Comment le Covid-19 a bouleversé mon métier

Zu guter Letzt
Édition
2020/2526
DOI:
https://doi.org/10.4414/bms.2020.18924
Bull Med Suisses. 2020;101(2526):828

Affiliations
Médecin assistante en médecine interne générale, Hôpitaux universitaires de Genève

Publié le 17.06.2020

«Iris! Comment ça va? J’espère que tu vas bien. Nous pensons à toi, courage!» Depuis que l’épidémie a ­touché l’Europe, je reçois quotidiennement des messages de soutien de ma famille, d’amies mais aussi de connaissances presque oubliées.
Avant la crise, mon quotidien était tout sauf palpitant: pas de réanimation d’urgence ni de scénario excitant à la Dr House, mais des journées de 12 heures dont la plupart passées à effectuer des tâches administratives. Aujourd’hui, elles accaparent l’emploi du temps d’un médecin: entre la rédaction de multiples lettres, l’organisation de transfert vers d’autres institutions et la coordination de l’ensemble des médecins, spécialistes et généralistes, engagés dans la prise en charge du patient, nous passons la majeure partie de nos journées derrière un écran d’ordinateur ou au téléphone. A cela s’ajoutent les discussions chargées d’émotions avec les patients et leurs familles qui, essentielles, ne prennent pas moins de temps. C’est à peine si nous avions le temps de manger. Ces jours-là, il y a quelques semaines à peine, je ne recevais aucun message de soutien.
En moins d’une semaine, nous nous retrouvons renforcés en personnel médical et soignant, avec des effectifs supplémentaires d’astreinte à domicile. La documentation clinique est réduite au strict minimum et partiellement automatisée. Les transferts vers d’autres institutions se font avec une grande rapidité et efficacité. Ces ajustements ne sont que des exemples des changements qui ont permis une nette amélioration de nos conditions de travail pendant la crise. Et c’est seulement depuis l’interdiction des visites, à cause du risque de contamination, que je réalise à quel point les entretiens avec les familles m’épuisaient émotionnellement. Aujourd’hui, on peut enfin déjeuner tranquillement.
Ce paradoxe est saisissant: il aura fallu une pandémie pour voir des améliorations surgir dans le milieu hospitalier que jamais nous n’aurions cru possibles.

Et une fois la crise passée?

Il faut que nous profitions de cet élan pour parfaire et approfondir ces changements. La poursuite de l’automatisation et la simplification de la documentation clinique me paraissent essentielles pour que nous puissions passer plus de temps au chevet du patient et retrouver ainsi l’essence de notre métier.
Avant le coronavirus, nous avions déjà atteint nos ­limites. Il faut absolument maintenir une partie du personnel supplémentaire engagé pendant la crise. Certes, en temps normal, les patients sont moins ­nombreux, mais d’autant plus complexes et multi-­morbides. En plus de soulager les équipes médico-­soignantes et d’améliorer la prise en charge des ­patients, cela nous autoriserait une plus grande flexi­bilité dans nos emplois du temps: le temps partiel ­permet de consacrer du temps à nos familles, réduire le nombre d’heures supplémentaires pour atteindre un équilibre travail – vie privée plus sain, s’engager dans la recherche en parallèle du travail clinique.

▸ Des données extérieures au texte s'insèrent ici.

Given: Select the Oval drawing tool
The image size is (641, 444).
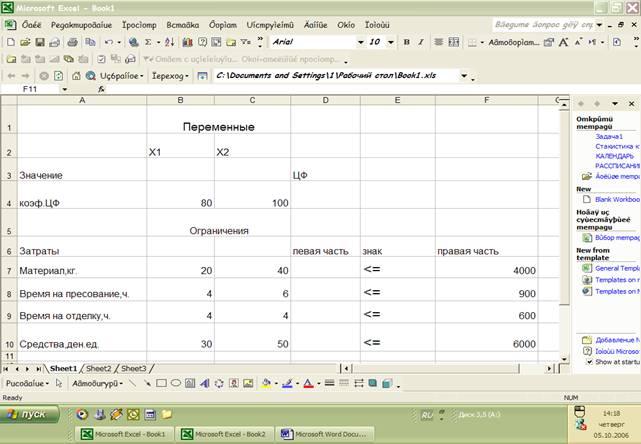Looking at the screenshot, I should pos(175,383).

Tout cela était difficile voire inatteignable avant la crise.
Je suis consciente que ces exigences s’inscrivent dans un milieu déjà privilégié, celui de la médecine en Suisse. Cependant, les problèmes soulevés se retrouvent dans la plupart des pays aux systèmes de santé développés et ont tendance à s’accentuer.
Cette crise aura aussi dévoilé au public l’importance de la santé pour le bien-être de notre société. En Suisse romande, la population sort tous les soirs sur les balcons pour applaudir le personnel médico-soignant. C’est émouvant de ressentir ce soutien. Le coronavirus présente un risque particulièrement élevé de contamination des soignants, et par là, de leur famille. Mais en «temps normal», ce risque demeure: entre la grippe saisonnière, les gastroentérites virales, le contact avec des patients porteurs de germes multirésistants, sans parler des violences verbales et physiques, nous sommes constamment exposés.
Il fallait le coronavirus pour que la population prenne conscience du risque que nous prenons à travailler dans ce milieu.
Cette prise de conscience a déclenché un élan de solidarité au sein de la population, jusqu’aux banquiers qui financent désormais les repas du personnel hospitalier. Il est temps d’ancrer cette solidarité ponctuelle en un changement systémique.